Never had a sale from China. Just one bored, rainy Sunday afternoon trying to complete a sign-up form in Chinese.
Should’ve been writing the next book instead.
I think the balance lies between being on the social networks your audience are active on and being on the social networks YOU actually want to be active on.
Writing vague, generic, bullshit blogposts
I should try to write more blog posts, something I have been doing over the last couple of months, but it’s hard when visitor numbers are minimal. It’s also hard to think of something interesting to say, especially when not much is happening on the writing-front or selling-front.
There’s plenty of bullshit writing blogs telling you about EL James and making millions of pounds, so-called selling secrets, etc. There’s a handful of really great writing blogs revealing a little of what’s behind the curtain, offering up gems of advice and poignant opinion. There’s a multitude of author sites set-up just as a destination for fans of that author to grab a little background info with links to all their books and where to buy them from.
Where can I fit in amongst all that?
I don’t want to bullshit, rehash inane generalities or simply re-quote the greats; ‘YOU can make thousands from self-publishing, pay me £100 for some bullshit course‘, ‘write more‘, ‘don’t show me the moon on a stick, show me the cream dripping from the knife‘. I don’t know enough to be writing about the mechanics of writing, plotting, grammar, etc. My writing career is
just not interesting enough boring. I’m not winning awards, posting photos of me next to *celebrity*, celebrating the next major sales milestone or tweeting matter-of-factly but not-matter-of-factly-enough-because-the-action-of-tweeting-cannot-purely-be-done-matter-of-factly about plane delays, busy airports, late supermodels, scratched Massarati’s, double-booked 5 star suites, etc.
So why blog?
The point of writing more blog posts is to attract visitors by creating interesting content, the more content there is on your blog the more entry points there are onto your site via search engines, referring sites and social media, giving you more chances of your posts being shared. This, in turn, should expose you, your site and your book to more potential readers who will hopefully like your book and recommend it to others and write reviews.
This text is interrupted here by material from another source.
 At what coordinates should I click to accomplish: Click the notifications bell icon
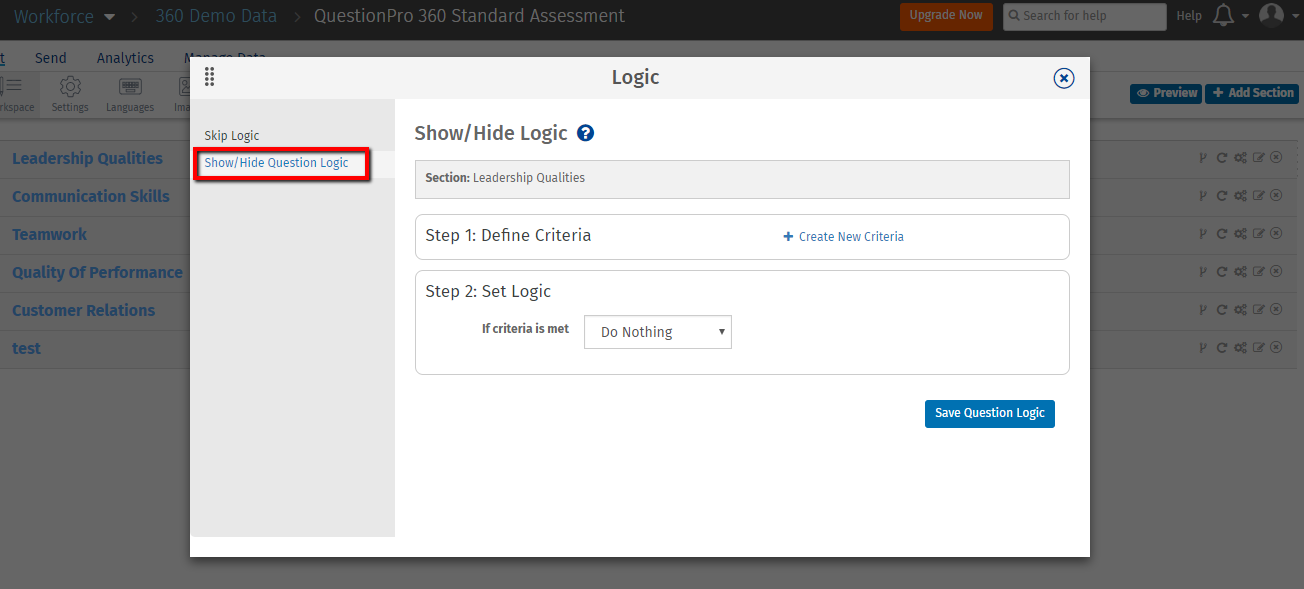pyautogui.click(x=1222, y=15)
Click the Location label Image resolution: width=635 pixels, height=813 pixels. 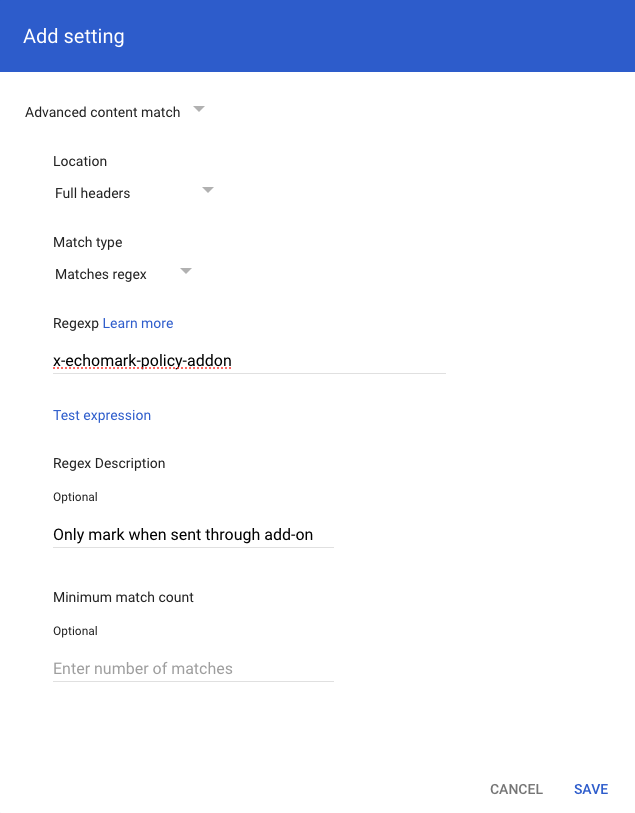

All these stats and numbers then bode well for your next adventure into the realms of gaining an agent or hooking a publisher. Going to them with, ‘I’ve written a book plus I have 20,000 Twitter followers, 12,000 newsletter subscribers and 3 MySpace fans‘ is a much more attractive and commercially viable proposition than just, ‘Me write book‘.
NB. ‘commercially viable’ is OK. Relax. I wish I was commercially viable.
Producing one of those shitty ‘list posts’ You know the ones. Some blogger has a couple of ideas which don’t warrant a post by itself so they have to then think of a few other ideas to add to it to create one of those list posts. The further down the list you go, the lamer, more asinine the list items become until they’re really scratching the bottom of the barrel. Nowadays, list posts aren’t even a nice round 10, 15 or 20, you end up getting odd ones like; ’11 times writers pants fell down and they shit themselves’. The absolute worse kind are those so-called smart Alec list posts where they’ve added a secret extra one, you know, just to be funny. Arseholes.